What we read this week (11 May)

This week, we read about a new approach to the alarm clock, shopping by Facebook Likes, considering the opportunities and dangers of the IoT, what a networked city of the future might look like, and James Bridle’s thoughts on digital culture.

Quotes of the week

The internet is human fanfiction.

-James Bridle, at NEXT12

Geography is now only about how far your body is away from your phone.
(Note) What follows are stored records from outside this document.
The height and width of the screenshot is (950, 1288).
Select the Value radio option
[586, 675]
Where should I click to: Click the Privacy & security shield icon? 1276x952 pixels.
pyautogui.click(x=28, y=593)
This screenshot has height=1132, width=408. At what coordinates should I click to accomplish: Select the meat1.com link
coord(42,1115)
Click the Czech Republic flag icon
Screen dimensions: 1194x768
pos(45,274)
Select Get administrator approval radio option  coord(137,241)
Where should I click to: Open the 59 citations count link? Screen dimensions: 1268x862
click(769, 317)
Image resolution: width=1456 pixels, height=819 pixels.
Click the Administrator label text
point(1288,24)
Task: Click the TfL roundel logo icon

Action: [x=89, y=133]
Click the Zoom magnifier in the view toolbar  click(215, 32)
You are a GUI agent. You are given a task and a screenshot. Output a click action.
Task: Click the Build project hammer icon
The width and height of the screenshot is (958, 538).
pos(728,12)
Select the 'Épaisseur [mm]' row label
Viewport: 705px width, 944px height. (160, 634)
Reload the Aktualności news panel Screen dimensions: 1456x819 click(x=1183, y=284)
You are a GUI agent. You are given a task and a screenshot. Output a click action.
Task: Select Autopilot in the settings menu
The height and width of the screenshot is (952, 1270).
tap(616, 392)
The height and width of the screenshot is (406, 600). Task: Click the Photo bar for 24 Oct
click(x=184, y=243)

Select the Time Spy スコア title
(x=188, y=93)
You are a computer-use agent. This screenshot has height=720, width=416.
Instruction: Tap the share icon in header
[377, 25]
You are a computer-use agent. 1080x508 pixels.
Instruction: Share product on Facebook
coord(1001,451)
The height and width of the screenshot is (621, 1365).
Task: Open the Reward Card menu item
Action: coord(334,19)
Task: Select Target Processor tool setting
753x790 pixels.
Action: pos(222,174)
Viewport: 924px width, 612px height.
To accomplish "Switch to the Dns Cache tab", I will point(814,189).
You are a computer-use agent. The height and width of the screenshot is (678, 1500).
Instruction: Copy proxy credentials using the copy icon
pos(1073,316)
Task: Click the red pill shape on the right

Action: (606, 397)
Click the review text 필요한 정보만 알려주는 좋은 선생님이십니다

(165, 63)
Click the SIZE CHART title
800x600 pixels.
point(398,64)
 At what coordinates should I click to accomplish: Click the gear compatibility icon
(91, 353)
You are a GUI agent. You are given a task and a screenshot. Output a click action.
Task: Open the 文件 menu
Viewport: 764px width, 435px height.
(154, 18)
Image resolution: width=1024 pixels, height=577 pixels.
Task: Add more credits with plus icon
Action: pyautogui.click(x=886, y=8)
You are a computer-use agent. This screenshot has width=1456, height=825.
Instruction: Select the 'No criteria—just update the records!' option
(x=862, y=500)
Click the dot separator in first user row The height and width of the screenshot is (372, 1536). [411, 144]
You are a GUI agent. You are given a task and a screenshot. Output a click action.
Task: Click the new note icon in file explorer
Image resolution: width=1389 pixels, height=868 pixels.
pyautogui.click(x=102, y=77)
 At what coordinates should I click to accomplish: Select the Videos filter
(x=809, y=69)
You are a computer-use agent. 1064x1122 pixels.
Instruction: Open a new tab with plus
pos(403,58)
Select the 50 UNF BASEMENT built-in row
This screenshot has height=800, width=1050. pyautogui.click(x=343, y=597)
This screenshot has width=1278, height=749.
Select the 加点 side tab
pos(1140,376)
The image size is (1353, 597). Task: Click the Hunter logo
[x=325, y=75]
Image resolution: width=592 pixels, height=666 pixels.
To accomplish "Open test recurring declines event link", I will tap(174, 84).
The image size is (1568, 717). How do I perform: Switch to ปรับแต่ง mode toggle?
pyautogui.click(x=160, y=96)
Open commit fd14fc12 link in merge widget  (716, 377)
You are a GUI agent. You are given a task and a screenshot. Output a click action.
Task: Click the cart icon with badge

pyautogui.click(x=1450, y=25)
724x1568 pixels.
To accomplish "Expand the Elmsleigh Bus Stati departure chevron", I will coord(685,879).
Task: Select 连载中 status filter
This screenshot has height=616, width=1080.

-Alexander Bard, at NEXT12

Articles of the week

  • Huffington Post: An Interview With James Bridle of the New Aesthetic
    James Bridle coined the term “New Aesthetic,” and so is the appropriate person to approach about what it means. For exactly a year, he used a tumblelog by the same name to collect examples of where the virtual overlapped with the tangible to form a new aesthetic. He tells Robert Urquhart of the Huffington Post about his observations in digital culture.
  • Deutsche Welle: The Internet of Things and sustainability
    Our friend Martin Spindler, a freelance IoT consultant, tells the Deutsche Welle about what IoT can do for us, and why it’s important to explore the benefits of possible implementations before dismissing them as being too risky in terms of privacy and data security.
  • design mind: The Networked Urban Environment
    Jan Chipchase, chief researcher at frog, gives a great primer on networked cities in this article. He shows the opportunities but also explains the questions we have to ask about all the data creation and the involvement of private companies in our shared city lives.
  • Selectism: UNIQLO Wake Up App
    Japanese apparel producer UNIQLO shows how brands can add both value for, and touchpoints with, their customers. In this case, they built a gorgeous multi-platform wake up app that pulls in live ambient data to create customized wake up ring tones.
  • The Verge: Real-time Facebook ‘likes’ displayed on Brazilian fashion retailer’s clothes racks
    C&A is experimenting with live data in Brazil. They’ve equipped their clothes hangers with a display that tells shoppers how many Facebook likes an item of clothing has received, in real time. It will be interesting to see how this feature affects consumer behavior and whether it catches on. A good example of how IoT might be integrated into everyday life.